Please Enjoy Your Complimentary Netflix Subscription, or How My Mother Would Stop ISIS

Most people avoid political discussions with family over the holiday. For me, it’s a highlight.

My mom: If I were president, I would sit down with the terrorists and ask them, “What do you guys want?”

Me: “To kill you.” And then they would kill you.

My mom: Hmm. Okay, I would give them all unlimited Netflix subscriptions so that they would become so preoccupied with watching TV that they wouldn’t kill anyone.

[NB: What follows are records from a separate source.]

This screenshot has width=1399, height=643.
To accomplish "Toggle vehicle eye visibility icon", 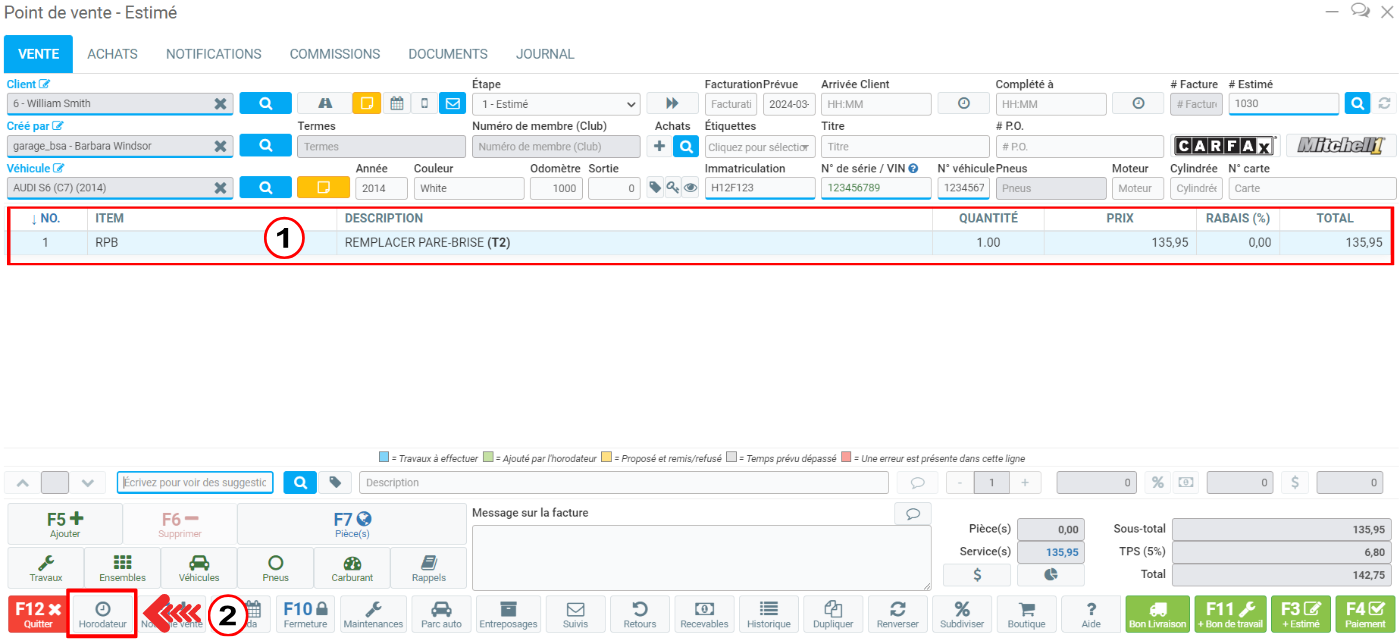I will point(690,188).
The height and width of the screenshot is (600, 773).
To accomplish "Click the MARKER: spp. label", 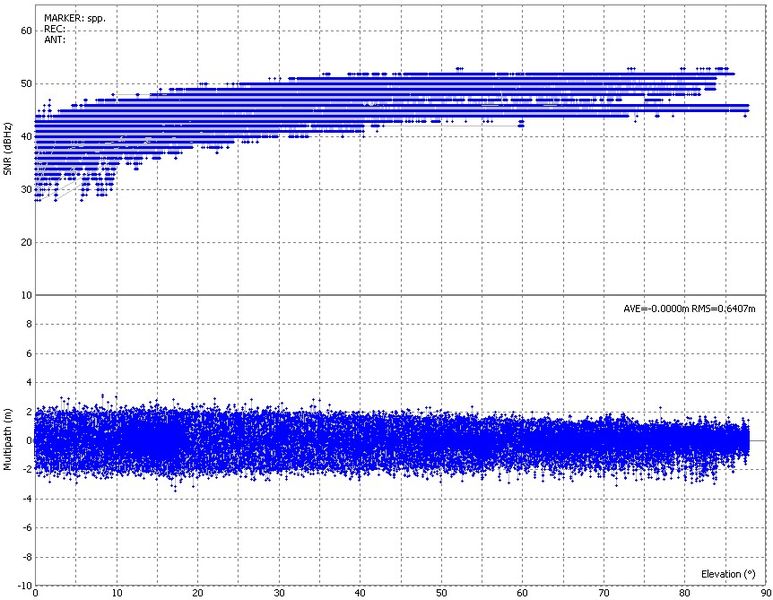I will (75, 18).

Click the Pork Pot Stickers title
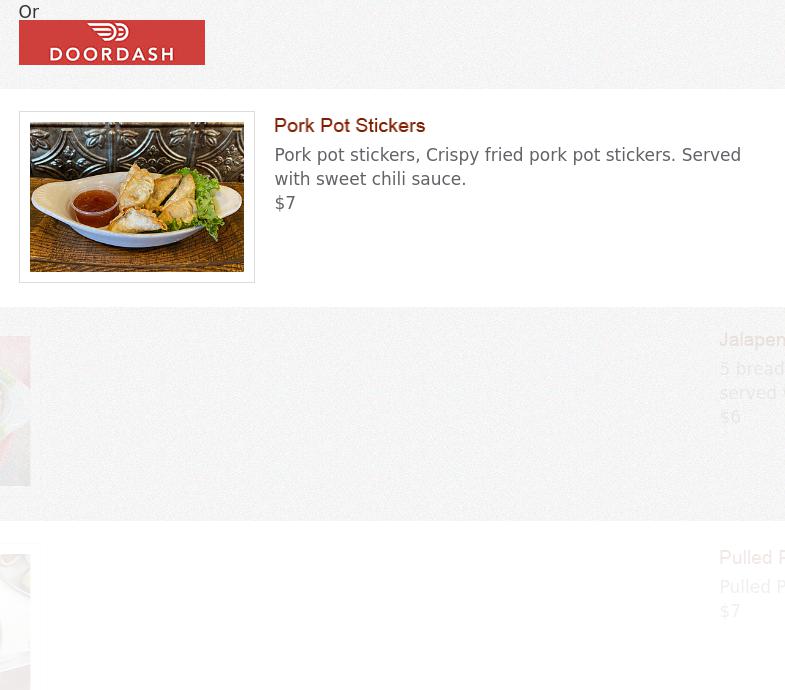point(349,126)
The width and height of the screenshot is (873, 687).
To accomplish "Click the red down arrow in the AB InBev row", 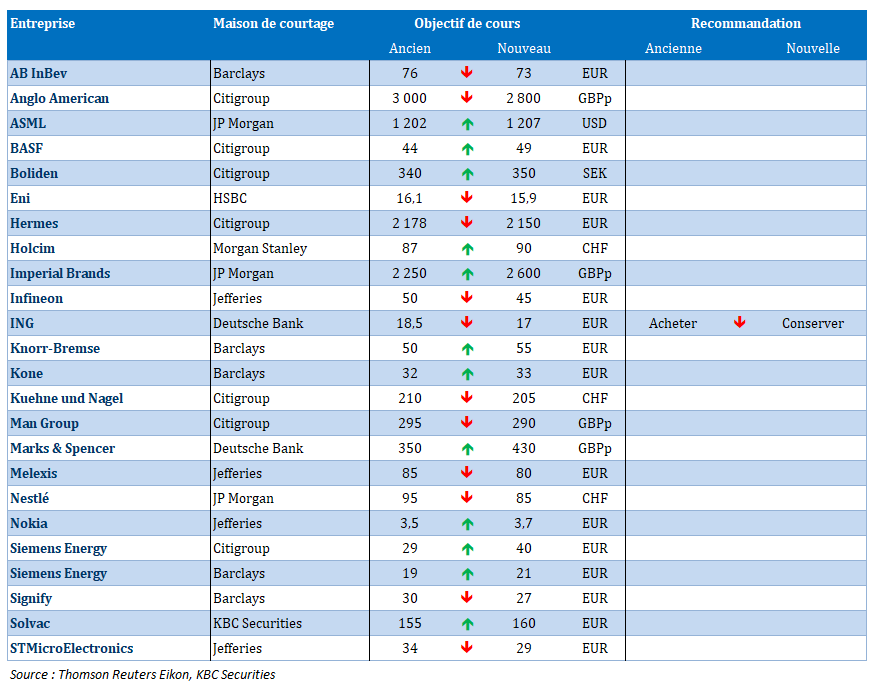I will [x=467, y=73].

Me: They’d become even more convinced of the depravity of Western culture and that much more resolved to kill us. Venkat, did you hear her suggestion? 

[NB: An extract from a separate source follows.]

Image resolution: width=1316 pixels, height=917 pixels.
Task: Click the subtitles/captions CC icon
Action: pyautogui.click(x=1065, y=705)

My brother: To be fair, that’s a better solution than the one our government has come up with. 

My mom: Okay. I’d retake Friends with muslim characters, put the women in modest clothing, and take out any mention of sex.

Me: … there goes the entire plot of Friends.

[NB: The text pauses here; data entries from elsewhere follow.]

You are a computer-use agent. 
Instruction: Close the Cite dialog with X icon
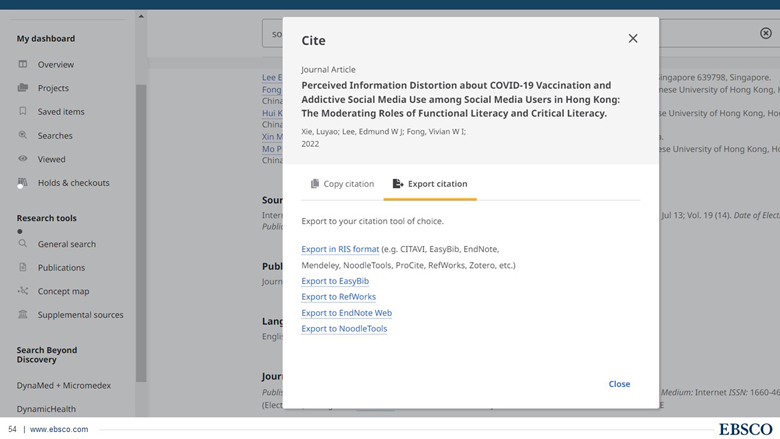click(x=632, y=39)
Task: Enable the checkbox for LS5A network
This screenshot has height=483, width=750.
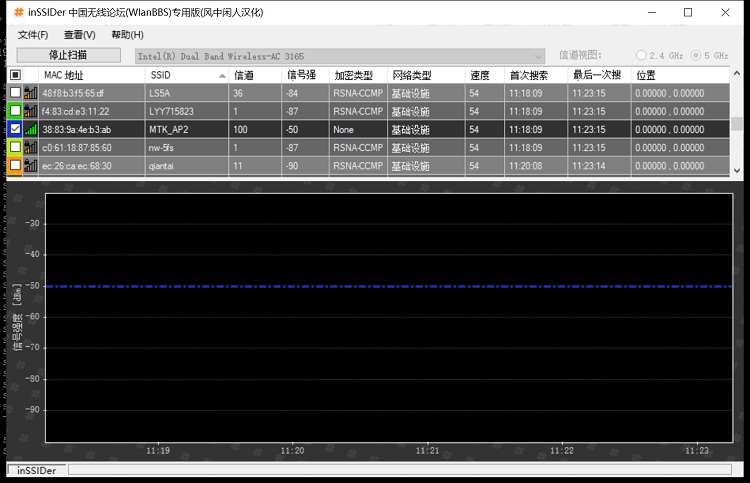Action: point(15,93)
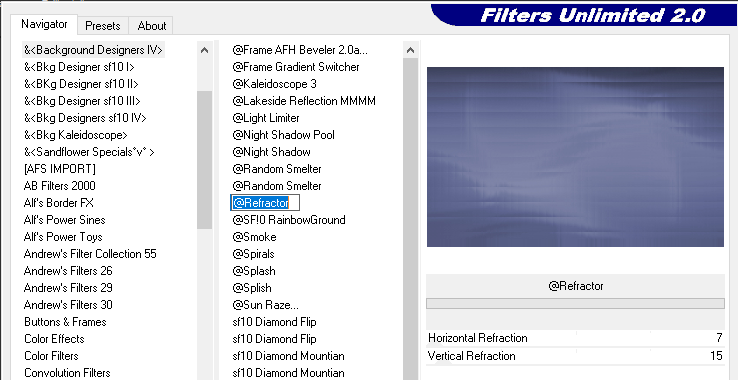Select &<Bkg Kaleidoscope> category
This screenshot has width=738, height=380.
[76, 135]
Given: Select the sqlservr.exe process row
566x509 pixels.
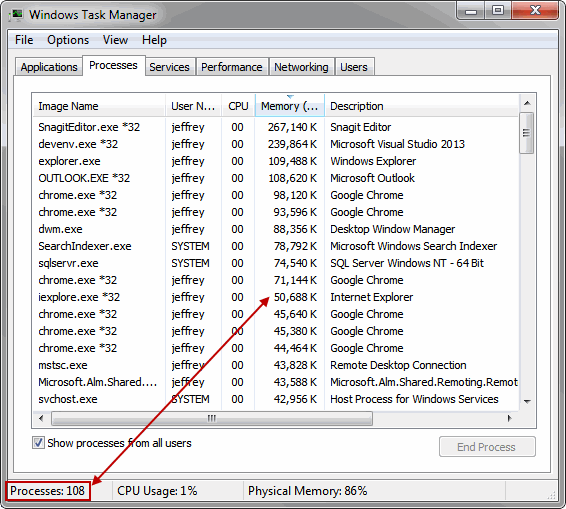Looking at the screenshot, I should pyautogui.click(x=276, y=263).
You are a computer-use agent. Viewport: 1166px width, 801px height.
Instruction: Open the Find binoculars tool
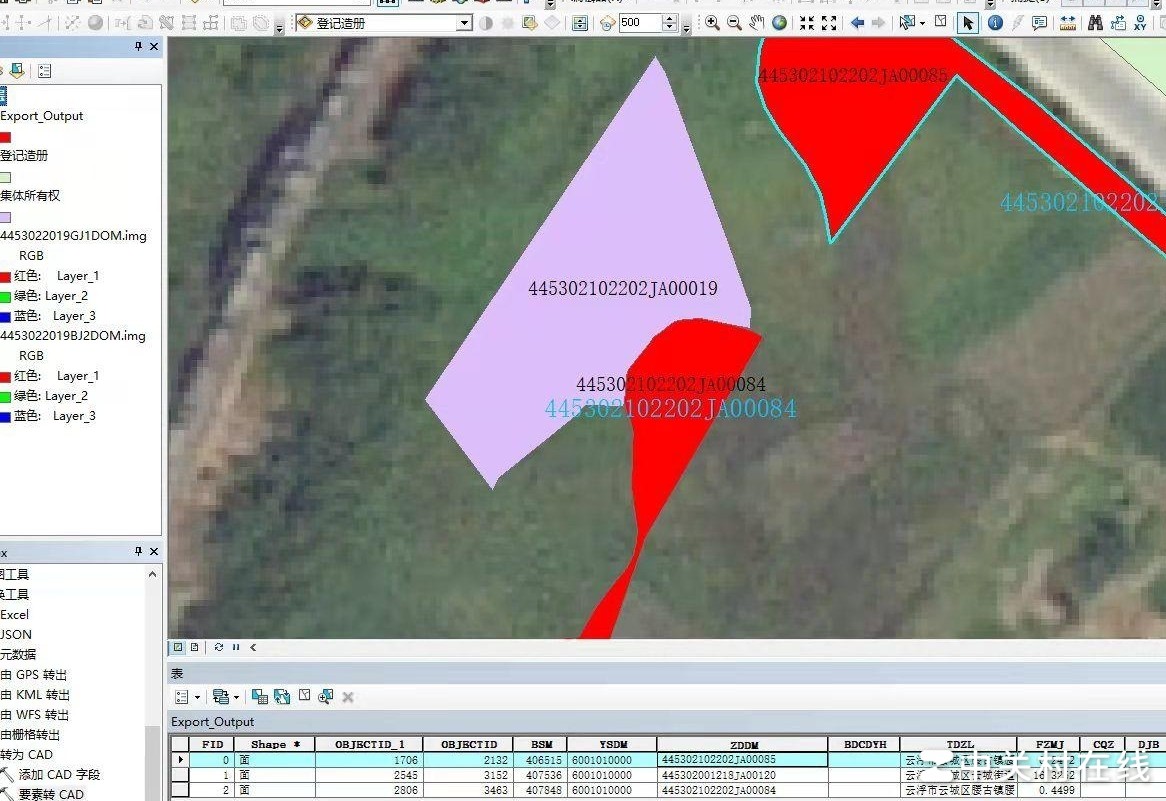1095,22
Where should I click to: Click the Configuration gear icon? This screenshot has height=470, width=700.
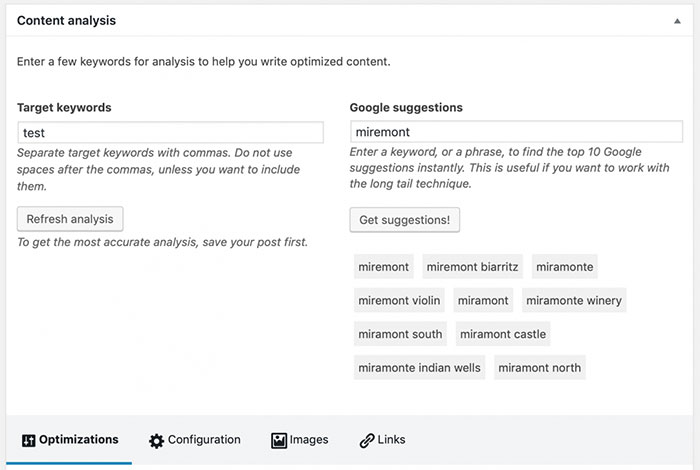(156, 440)
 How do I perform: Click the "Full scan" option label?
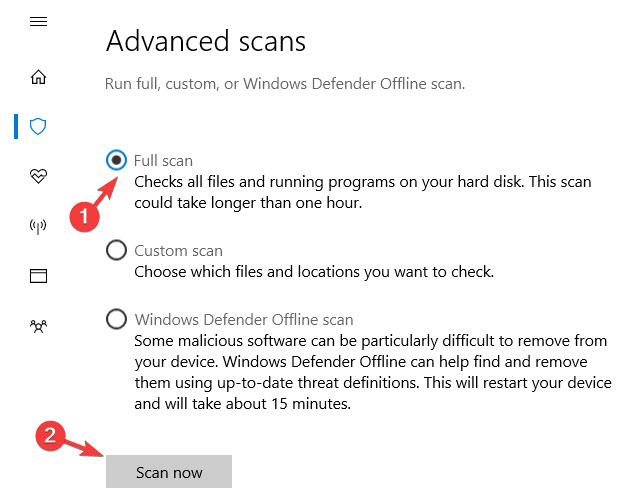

My mom: Oh! Then in the last episode, I’d have Allah come out and say, “Have fun! Just don’t kill people!”

Me: It’s hugely sacrilegious to depict Allah or Mohammed in any way, so good luck with that. 

My mom: Ah. Hmm… Maybe that’s too straightforward. I’ll say, “Guys! There are other ways to have fun besides bombing people!” Then I would give lots of board games to play. 

Me: So that might work until they turn about eight years old. 

My mom: I don’t know. I’ll think of something. 

My brother: If you run for president, don’t count on our support.